Below this line are records; transcribe exactly the lines between the one holding "Go to next record with right arrow" and the one holding "Task: Click the cyan YDR axis label", inclusive, and omit the pictures.

(EXERCISE MATERIAL Opens)

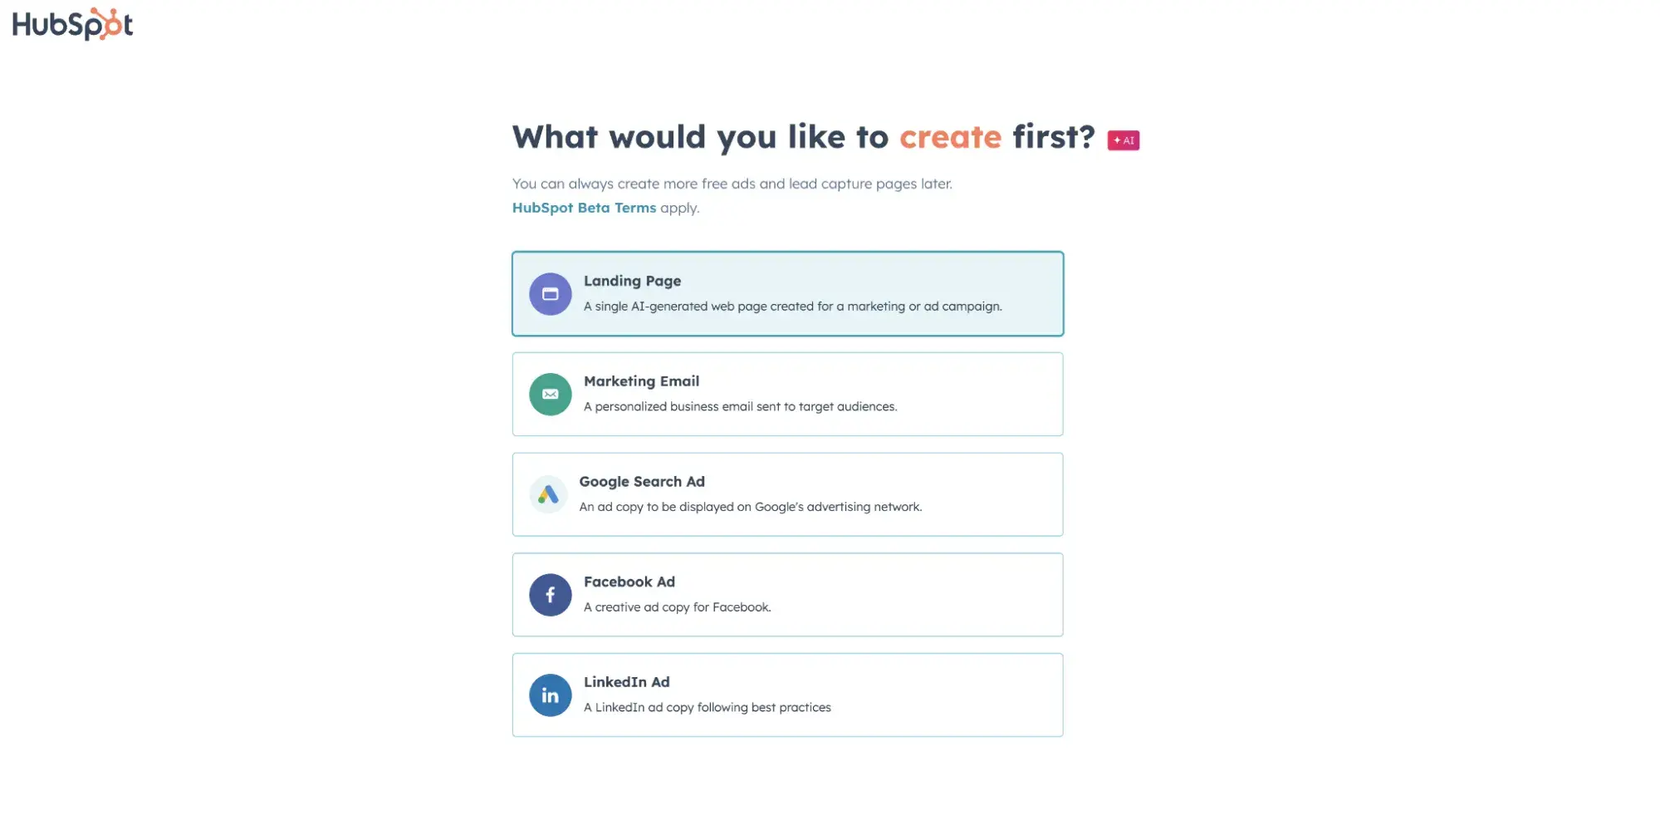Screen dimensions: 1660x830
Task: Open the HubSpot Beta Terms link
Action: [584, 208]
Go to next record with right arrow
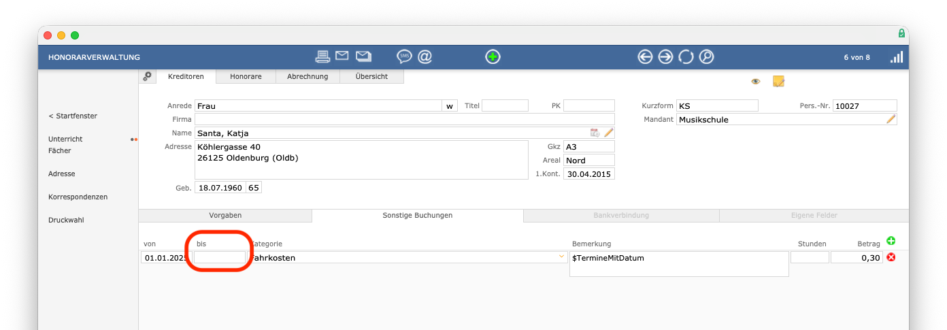Screen dimensions: 947x330 click(665, 57)
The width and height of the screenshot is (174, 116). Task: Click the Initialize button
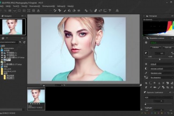click(x=156, y=47)
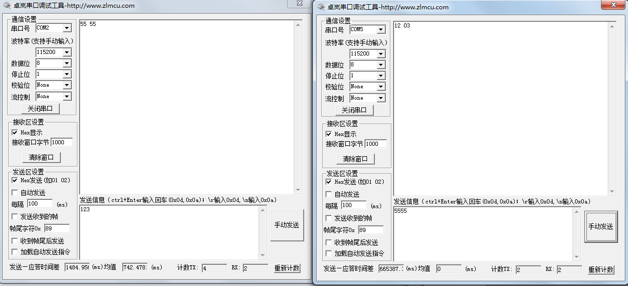Enable 加载自动发送指令 in the COM2 window
Image resolution: width=628 pixels, height=286 pixels.
click(x=15, y=252)
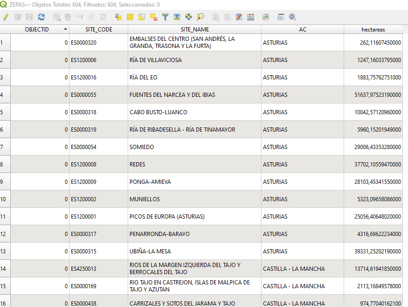
Task: Deselect all features
Action: (154, 17)
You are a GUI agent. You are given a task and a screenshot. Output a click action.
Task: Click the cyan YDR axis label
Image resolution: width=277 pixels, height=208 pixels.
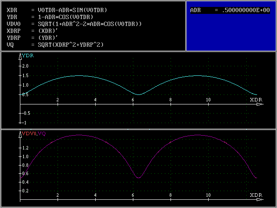[x=28, y=55]
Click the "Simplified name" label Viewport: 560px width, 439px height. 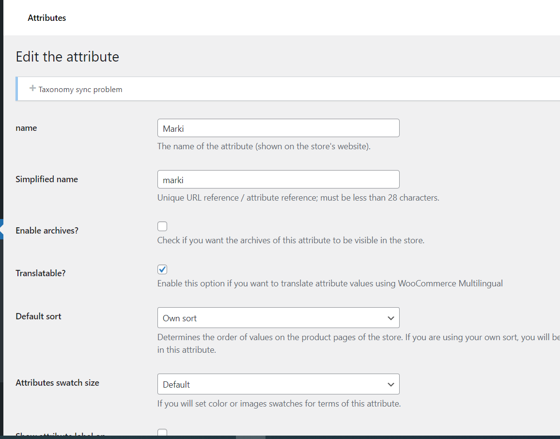[47, 179]
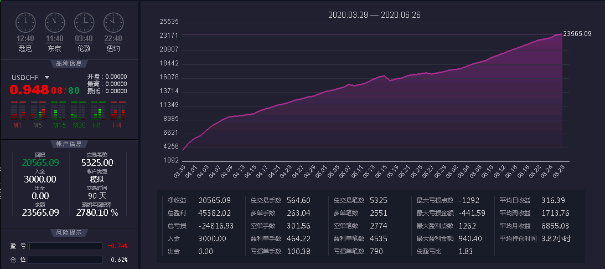Select the H1 timeframe signal bars

point(98,111)
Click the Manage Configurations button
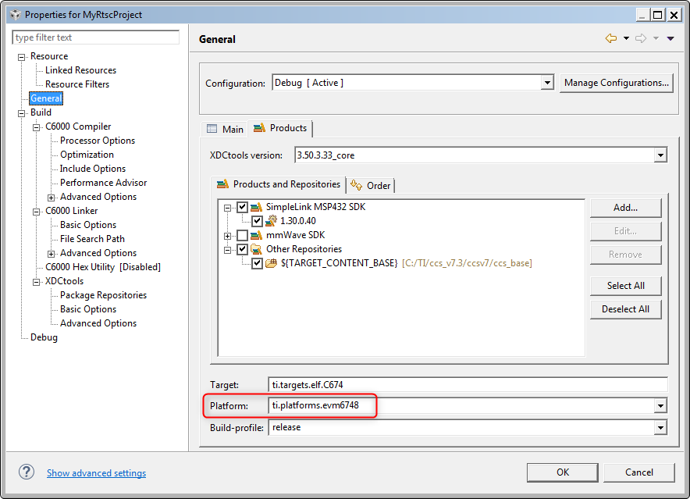The width and height of the screenshot is (690, 499). point(616,83)
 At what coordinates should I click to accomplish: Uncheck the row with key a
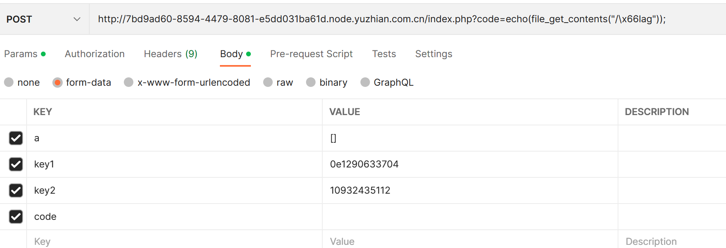point(16,138)
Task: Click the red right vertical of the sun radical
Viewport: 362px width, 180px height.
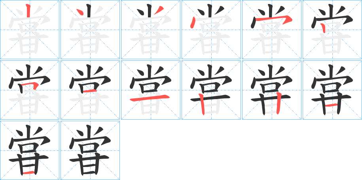Action: coord(279,103)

(EXERCISE MATERIAL Closes)

ANSWER FOR THIS EXERCISE:
Go to next record with right arrow
Screen dimensions: 947x330 click(665, 57)
The width and height of the screenshot is (174, 116). Task: Click the Initialize button
click(x=156, y=47)
Enable 加载自动发送指令 in the COM2 window
Image resolution: width=628 pixels, height=286 pixels.
click(x=15, y=252)
Task: Deselect all features
Action: (154, 17)
You are a GUI agent. You are given a task and a screenshot. Output a click action.
Task: Click the cyan YDR axis label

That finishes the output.